Task to complete: Type out the lines below exactly, from the first through the line holding "750x521 pixels.", and include no pictures.

Task data:
=-=-=
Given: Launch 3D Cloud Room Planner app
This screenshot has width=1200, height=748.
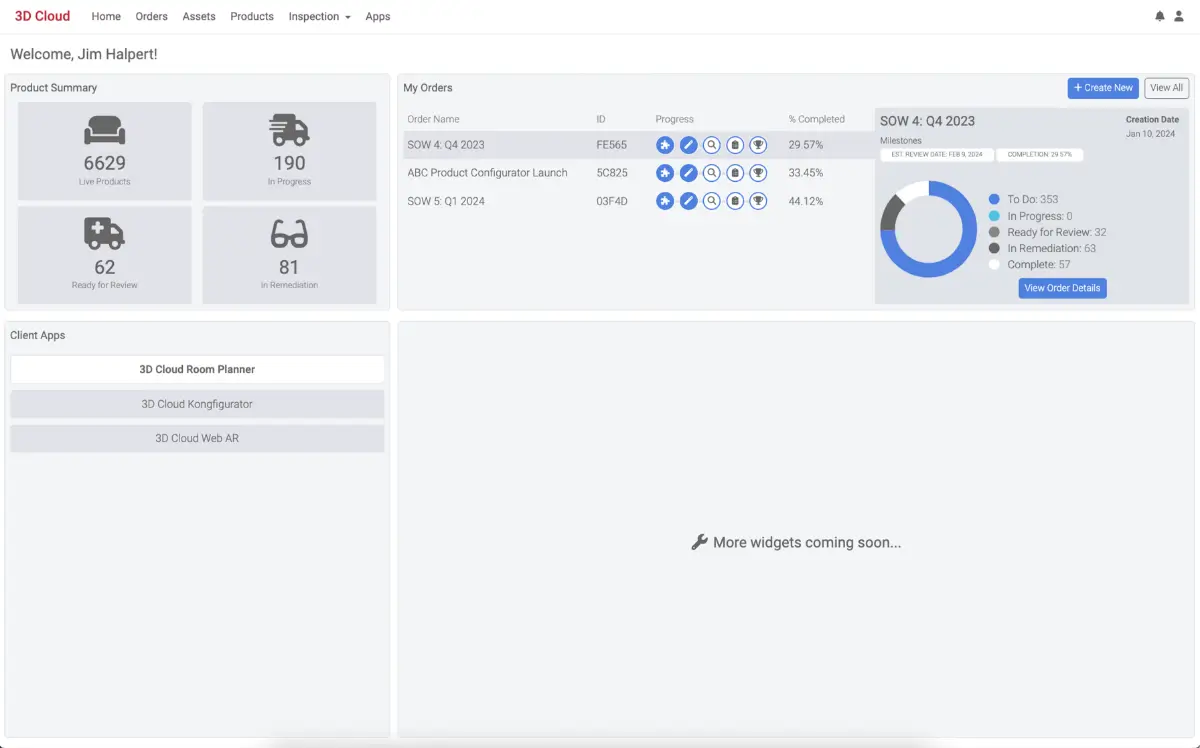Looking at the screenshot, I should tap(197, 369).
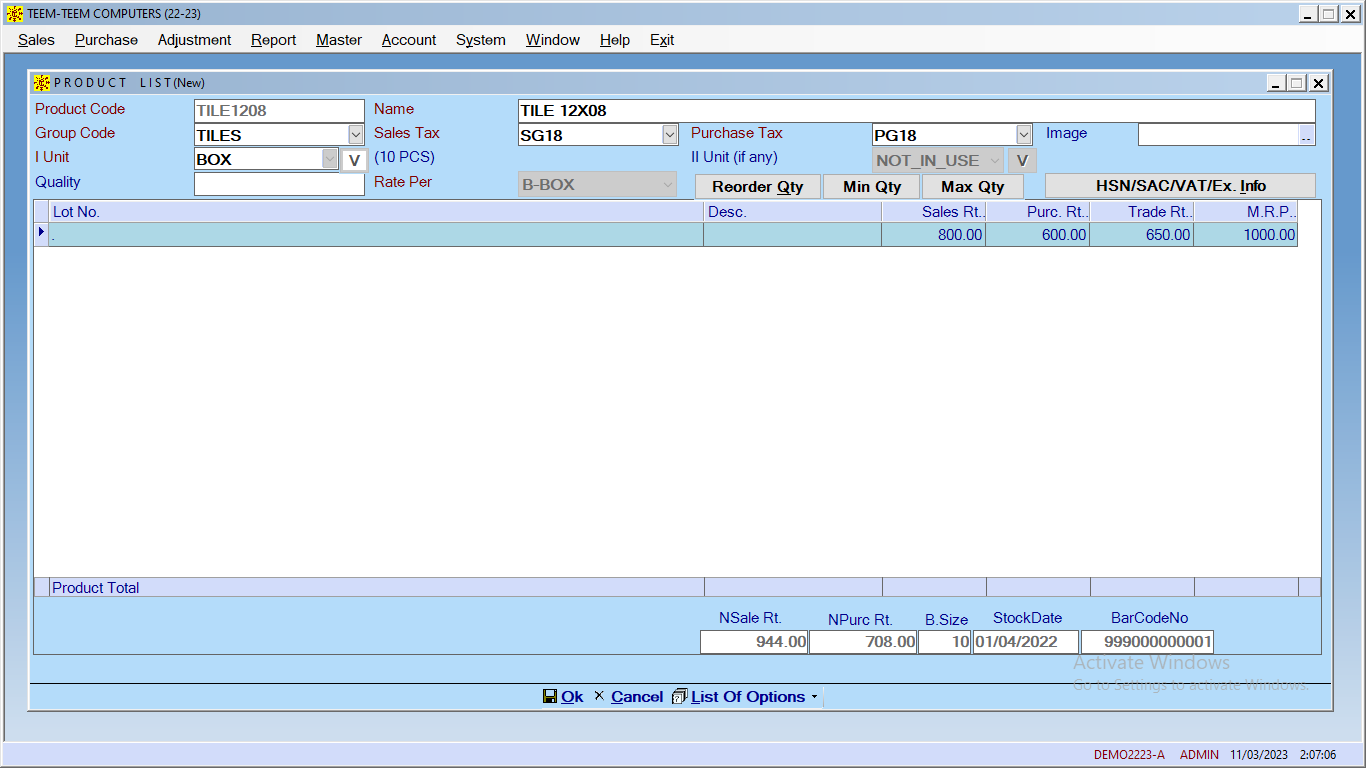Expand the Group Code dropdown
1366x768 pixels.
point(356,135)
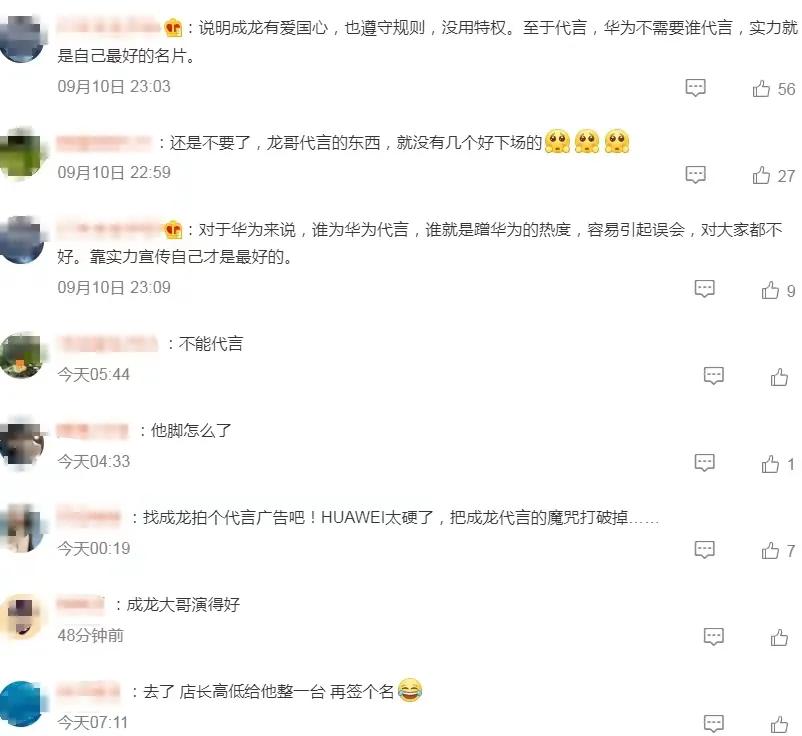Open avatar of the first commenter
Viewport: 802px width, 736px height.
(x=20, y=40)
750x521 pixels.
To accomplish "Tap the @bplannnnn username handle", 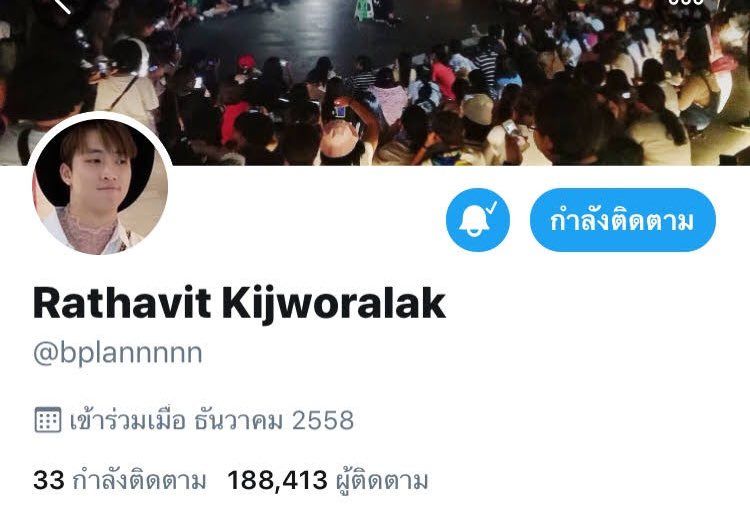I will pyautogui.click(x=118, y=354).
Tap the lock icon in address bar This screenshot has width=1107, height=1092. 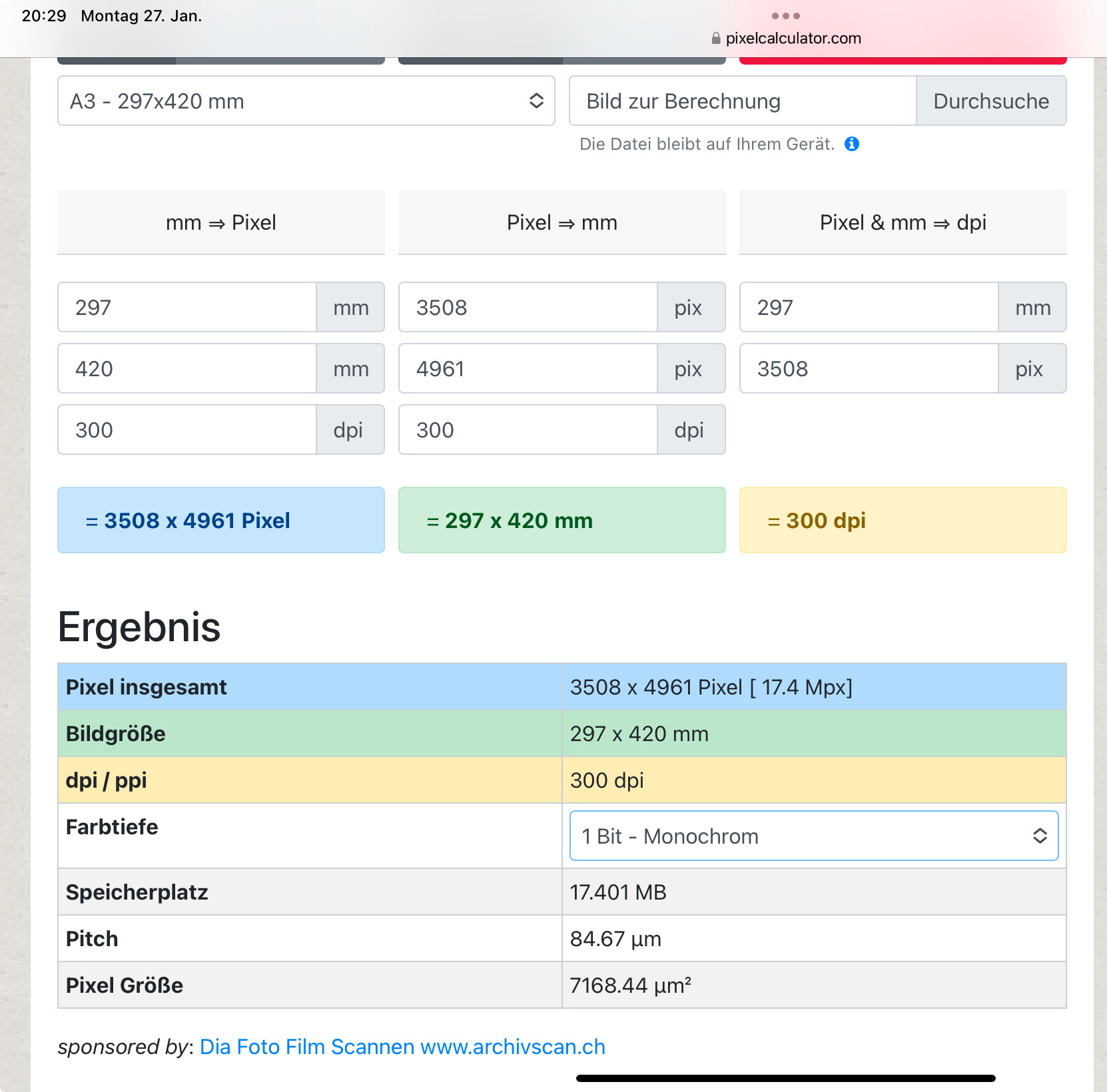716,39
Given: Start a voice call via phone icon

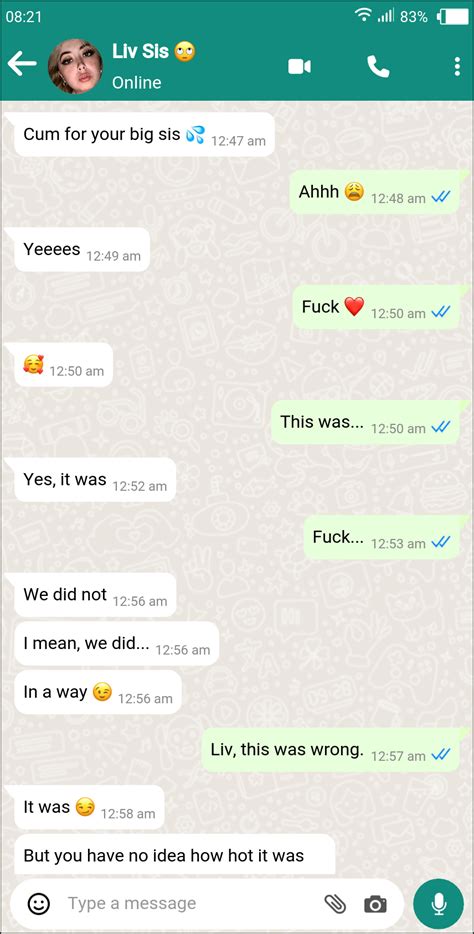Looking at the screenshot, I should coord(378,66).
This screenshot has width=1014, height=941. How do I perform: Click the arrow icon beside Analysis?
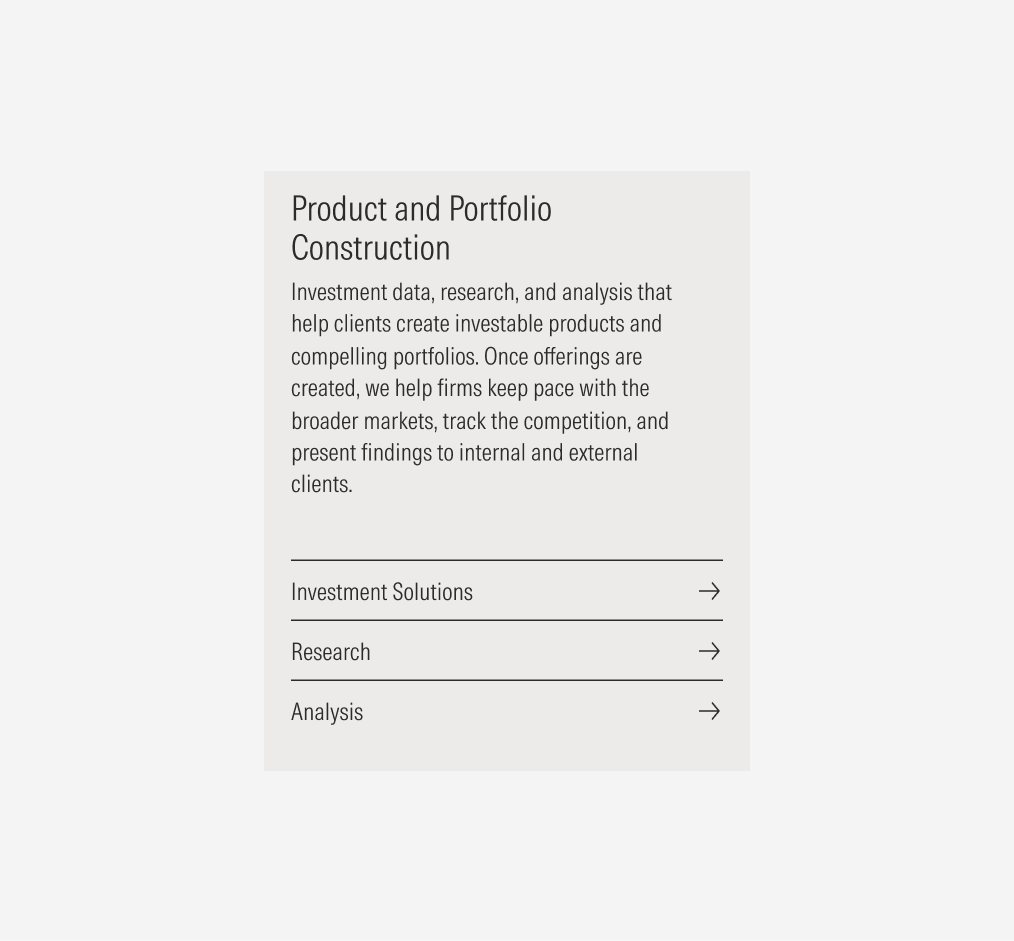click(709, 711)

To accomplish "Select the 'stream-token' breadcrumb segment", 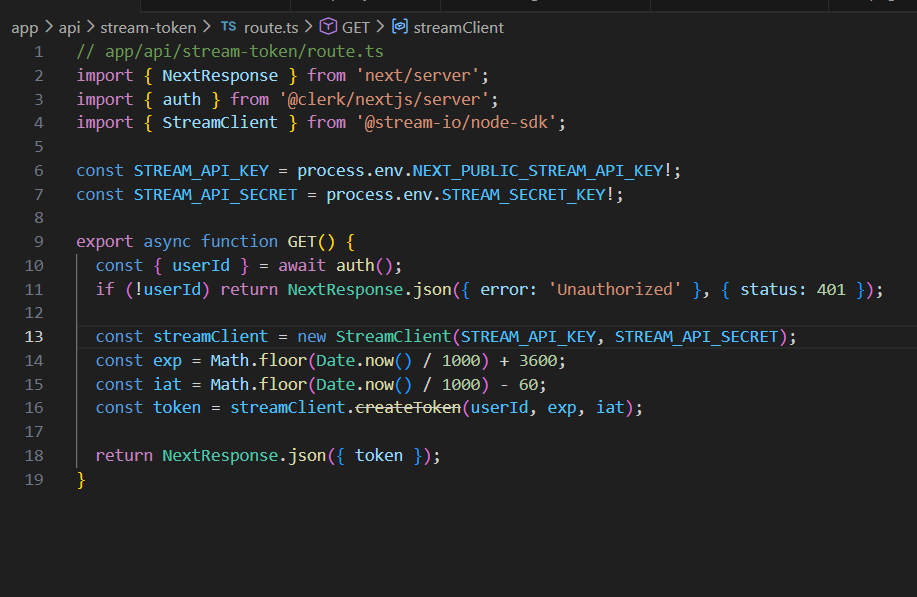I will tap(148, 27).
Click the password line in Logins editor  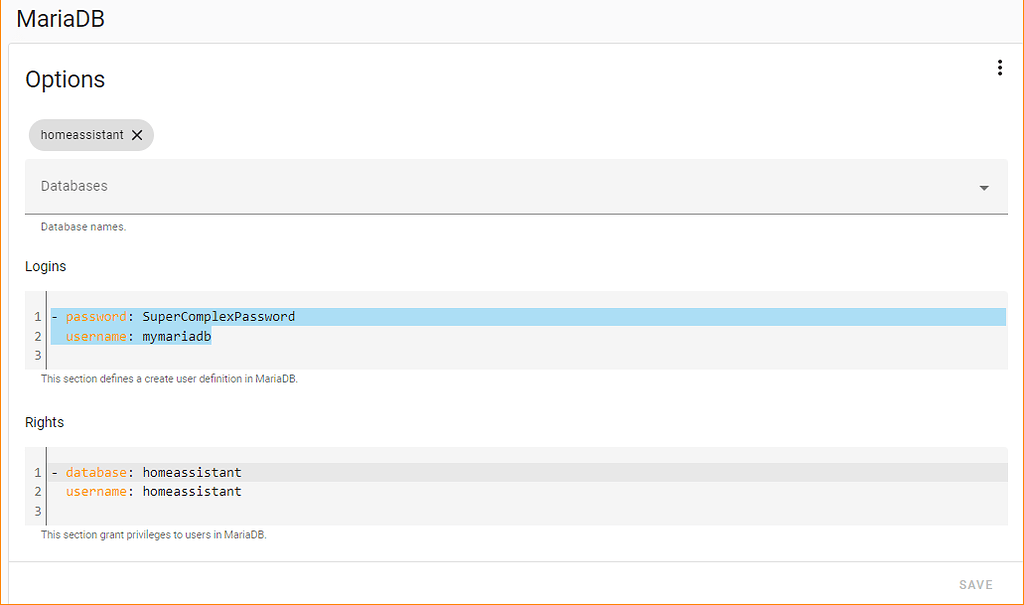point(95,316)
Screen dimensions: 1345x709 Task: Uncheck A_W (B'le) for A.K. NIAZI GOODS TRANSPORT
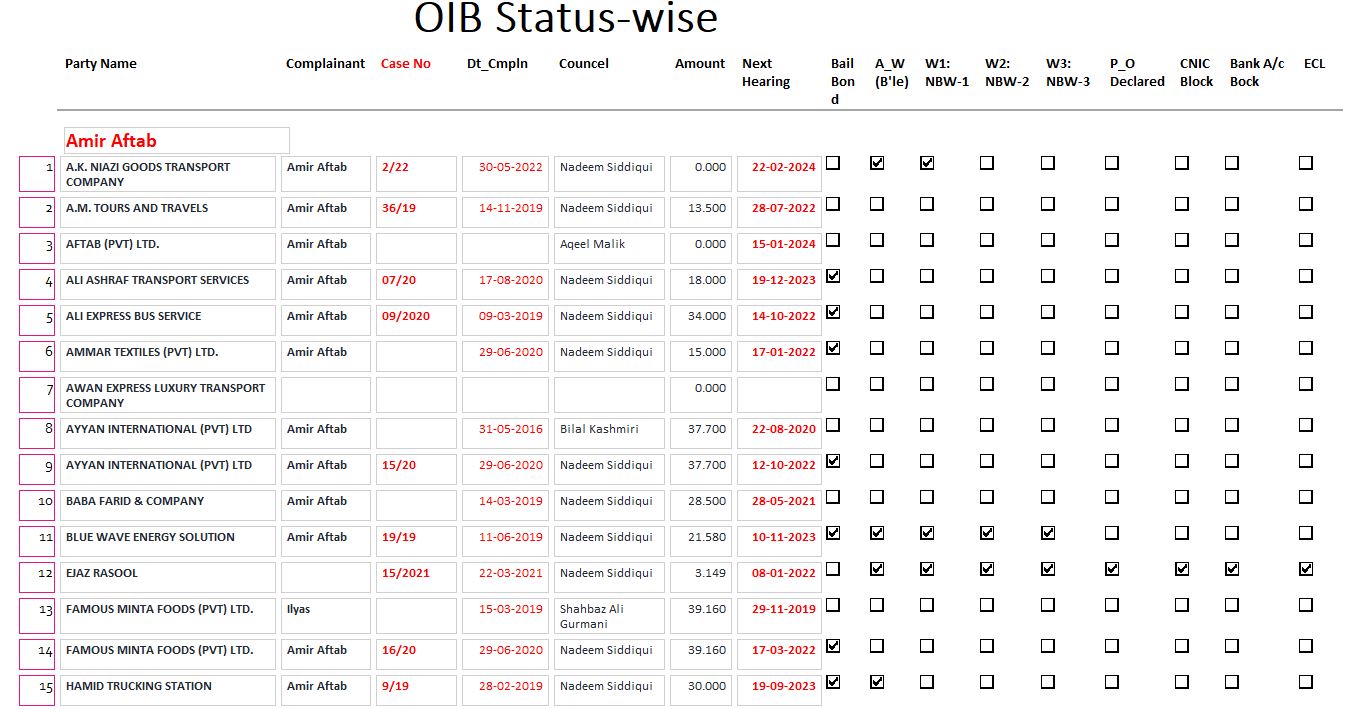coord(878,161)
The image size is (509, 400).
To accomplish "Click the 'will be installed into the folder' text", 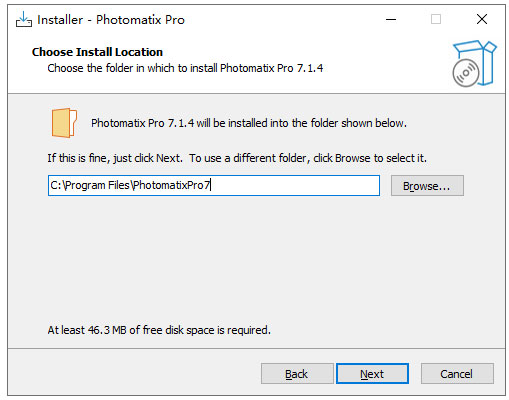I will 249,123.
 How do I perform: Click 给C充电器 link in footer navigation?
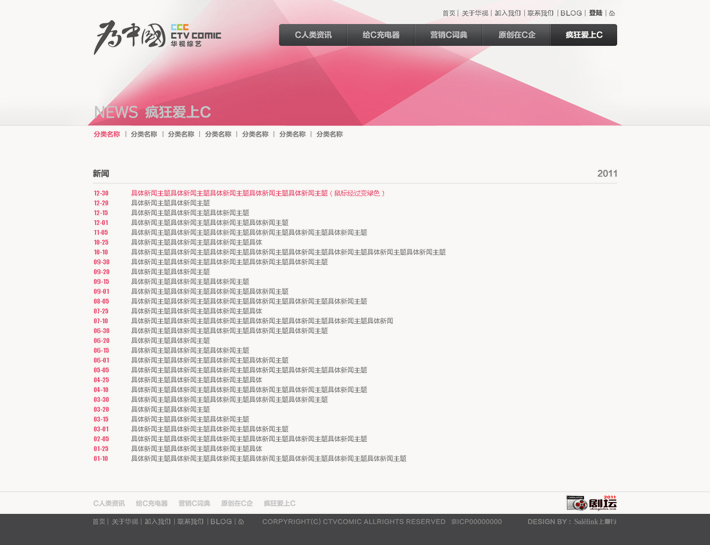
=-=-=
Task solution:
Given: Launch 3D Cloud Room Planner app
This screenshot has width=1200, height=748.
Looking at the screenshot, I should tap(197, 369).
Expand the Group Code dropdown
1366x768 pixels.
point(356,135)
Open avatar of the first commenter
Viewport: 802px width, 736px height.
(x=20, y=40)
750x521 pixels.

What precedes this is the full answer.